Derd-i dilim arttı yarımın derdim
Sekseninde doksanında yüzde seyr eyle
Gonca güllerinin yarimin derdim
Gerdanda dudakta yüzde seyr eyle
Sel gelince yıkılırmış yar dedim
Al hançeri vur sineye yar dedim
Yeter cevr ü cefa etme yar dedim
Cism ü bedenimi yüz de seyr eyle
ÇEŞMİYA bin gazel yazdım divane
El bağladım yare durdum divane
Dedi var yıkıl git behey divane
Aşkın deryasında yüz de seyr eyle
Tecniş şiiri yazmak her babayiğidin harcı olmadığı için bu konuda bir örnek vermeye gerek görmüyorum.
*********
Döner ayak: Aynı sesi ihtiva eden farklı kelimelerle meydana getirilen ayaktır. Kafiyeli kelimelerin çok veya az oluşuna göre geniş ayak, dar ayak ve kapanık ayak olmak üzere üçe ayrılır. Döner ayak mısranın başında, ortasında ve sonunda bulunabilir, ama daha ziyade ortasındadır. Aşağıda, farklı kelimelerde geçen “z” ünsüzüyle yapılmış bir döner ayak örneği görülmektedir.
Arkamdan gülen güzeller
Bilmiyorum gözüm m’eğri
Ne dedim neye küstünüz
Dilimdeki sözüm m’eğri
Seyranıma çıkarsınız.
Beni oda yakarsınız
Doya doya bakarsınız
Topal mıyım izim m’eğri
Birinizin adı cennet
Gülmek canınıza minnet
Güzele bakması sünnet
Gözüm mü kör ağzım m’eğri
RUHSAT’ın yanıyor canı
Asümana çıkar ünü
Huri olsan sevmem seni
Bak bir kere özüm m’eğri
Eğer karşımıza çıkan bir şiirde dörtlükler ‘’ Sözüm m’eğri, izim m’eğri, ağzım m’eğri, özüm m’eğri ‘’ ile bitiyorsa ve şiirin altındaki isim Ruhsatî değilse işte bu durumda iki şeye hükmedebiliriz:
1- Benzer şiiri yazan şair eğer dörtlüklerin diğer üç mısraında çok farklı bir anlatım sergilemişse ancak ve ancak esinlenmeden söz edilebilir. İşte bu durumda böyle bir esinlenme şiiri yazan şairin kimden esinlendiğini belirtmesi etik bir davranış olacaktır. Çünkü esinlendiği şiirde bir emek vardır. Oysa kendisi bir bakıma hazıra konmuştur. Bunu şuna benzetebiliriz: Asıl şiiri yazan kişi çiçekten çiçeğe konarak bal yapmış bir arı gibidir, esinlenme şiiri yazan ise önüne konan balı ya da şekeri yiyerek bal yapmış arı gibidir. O halde ilham kaynağını belirtmelidir.

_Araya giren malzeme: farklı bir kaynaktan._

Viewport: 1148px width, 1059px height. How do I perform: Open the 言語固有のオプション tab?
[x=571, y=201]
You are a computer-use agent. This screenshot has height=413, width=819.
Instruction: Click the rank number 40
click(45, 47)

2- Şair bariz bir şekilde hem ayağı kullanmış, hem de asıl şiirdeki bir takım kelimeleri cımbızla çekip o kelimelerin yerine benzer kelimeler kullanarak bir şiir vücuda getirmişse bunun adı düpedüz hırsızlıktır. Ama yine ayak hırsızlığı değil.Şiir hırsızlığı…

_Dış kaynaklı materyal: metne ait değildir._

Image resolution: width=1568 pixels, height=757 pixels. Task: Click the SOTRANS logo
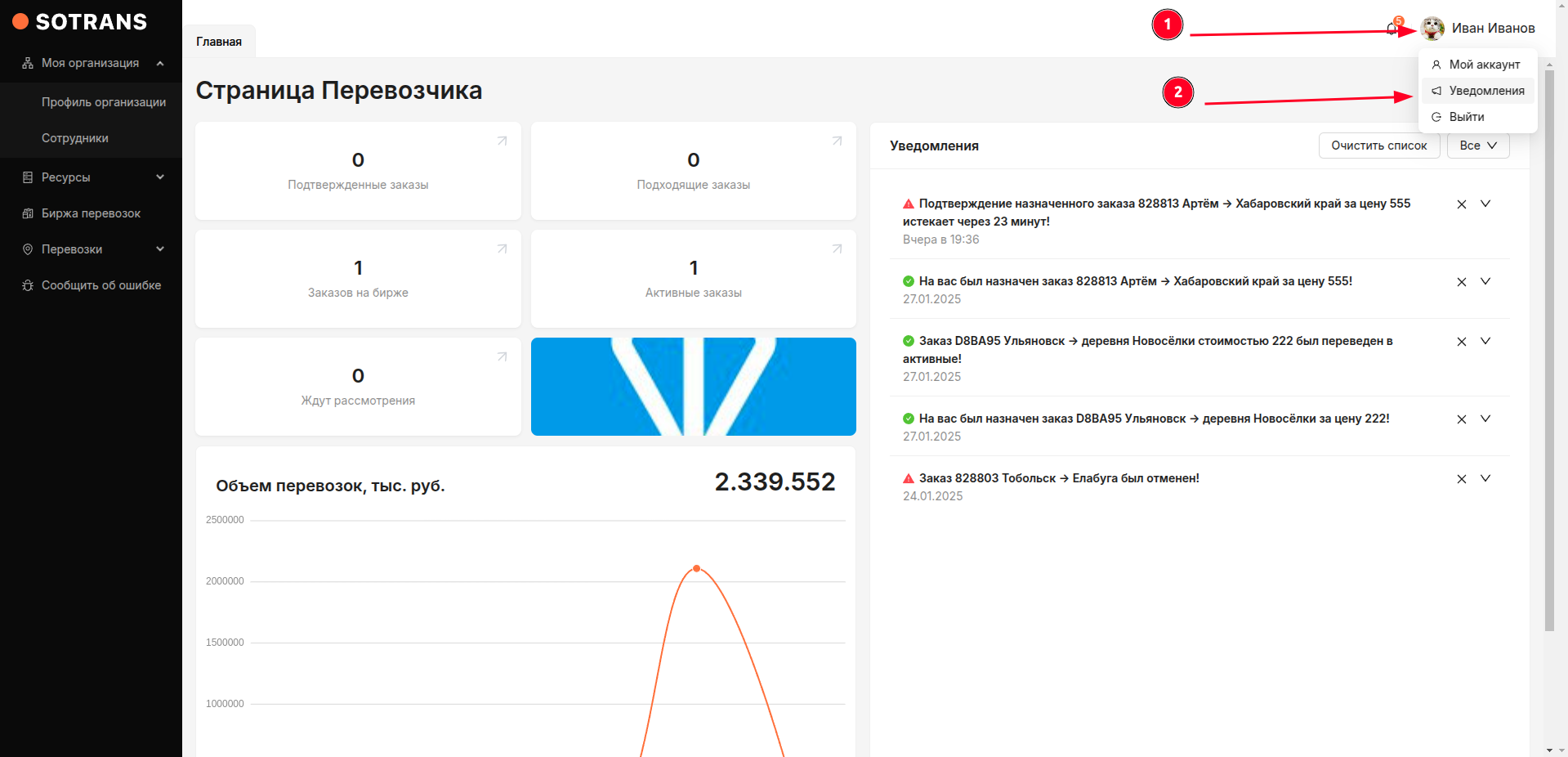80,22
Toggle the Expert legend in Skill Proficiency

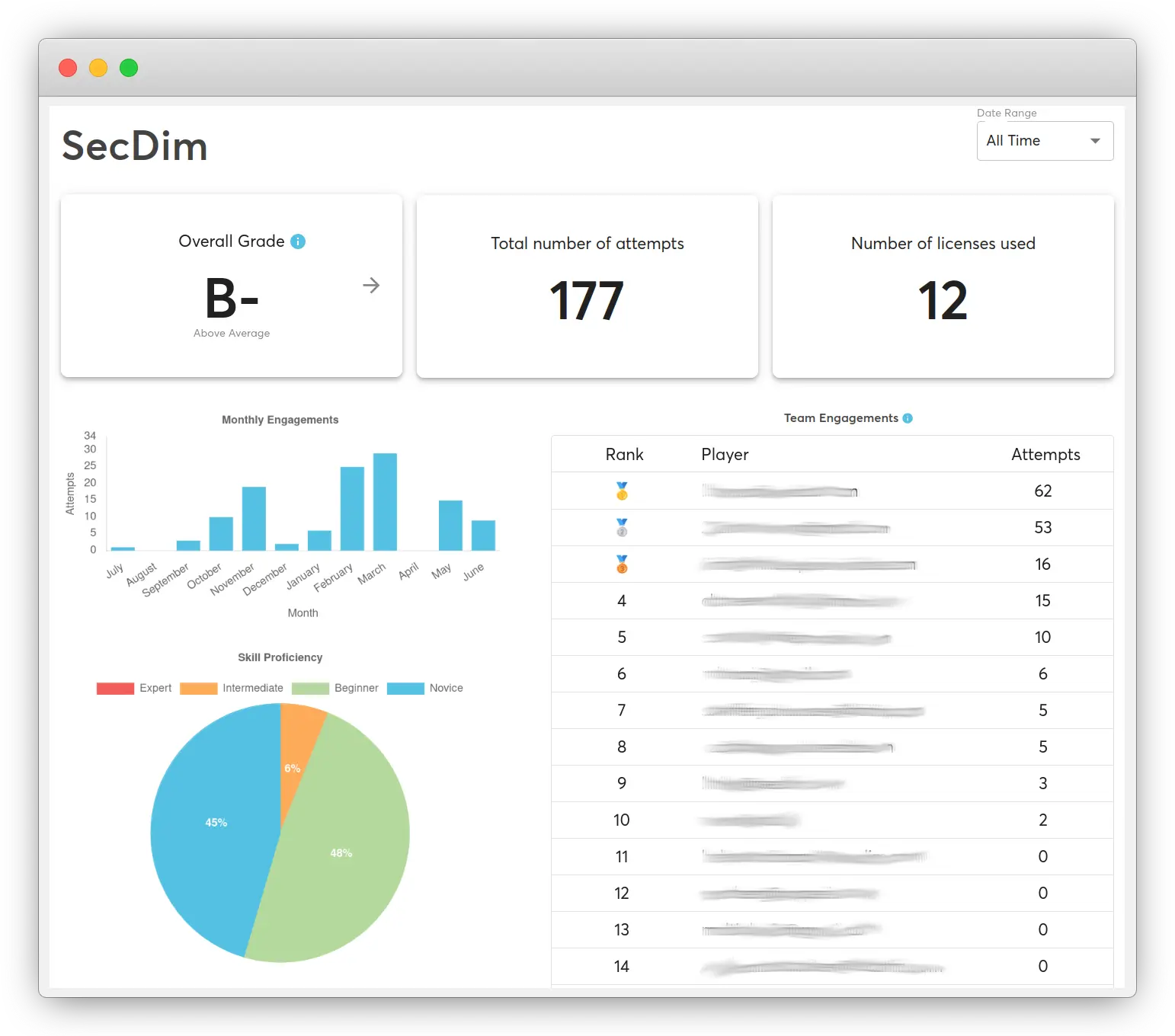tap(136, 688)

Peki ayak hırsızlığı diye bir şey yok mu?
Var elbette. Şimdi sıra orada.
*******
Tek ayak: Bütün dörtlüklerin sonunda aynen kullanılan ayak.Divan şiirinde şarkı şeklinde kullanılan “nakarat”ın karşılığıdır.
Âlemde doğru dost yoktur
Dedikleri gerçek imiş
Kulunu saklayan Hak’tır
Dedikleri gerçek imiş
Bulut asumana ağar
Yerlere rahmetler yağar
Gün doğmadan neler doğar
Dedikleri gerçek imiş
Eğer insan eğer melek
Yalvarırım gerçek dilek
Bî-vefadır çarh-ı felek
Dedikleri gerçek imiş
KULOĞLU der ömür geçer
Kalmasın âlemde naçar
Dünya, sana konan göçer
Dedikleri gerçek imiş
İşte ayak hırsızlığını yakalayabileceğimiz en güzel örnekler bu tek ayaklı şiirlerdir. Şimdi yukarıdaki örneği ele alarak bir hırsızlık yapayım.
Düşersen derde el aman.
Geçmez vakit, geçmez zaman.
Öküz hep yer sarı saman
Dedikleri gerçek imiş.
Güvenme sakın dostuna
Saman doldurur postuna.
Hatta tükürür büstüne
Dedikleri gerçek imiş.
Agresife çift daldılar.
Ne bıraktı ne saldılar
Ayaklarımı çaldılar.
Dedikleri gerçek imiş.
Agresif Şair Aşık Mahlasî
Eğer böyle bir şiir görürseniz ve bu şiirin şairi yani ben eğer ‘’ Kuloğlu’nun ‘’ DEDİKLERİ GERÇEK İMİŞ Şiirine naziredir’’ Diye bir ifade kullanmamışsam alın size buz gibi bir ayak hırsızlığı.
*********
Evet değerli dostlar !
Bazı zihn-i evveller ‘’ Aldım, daldım, kaldım, geldim, öldüm ‘’ gibi kafiyeli kelimelerin sadece kendi lügatlarında olduğunu ve dahi kendilerini alemin yegane sulatan-ı şuarası zannetikleri için herhangi bir şiirde bu kelimeleri görünce başlıyorlar yırtınmaya ‘’Ayaklarımı çaldılar’’ diye.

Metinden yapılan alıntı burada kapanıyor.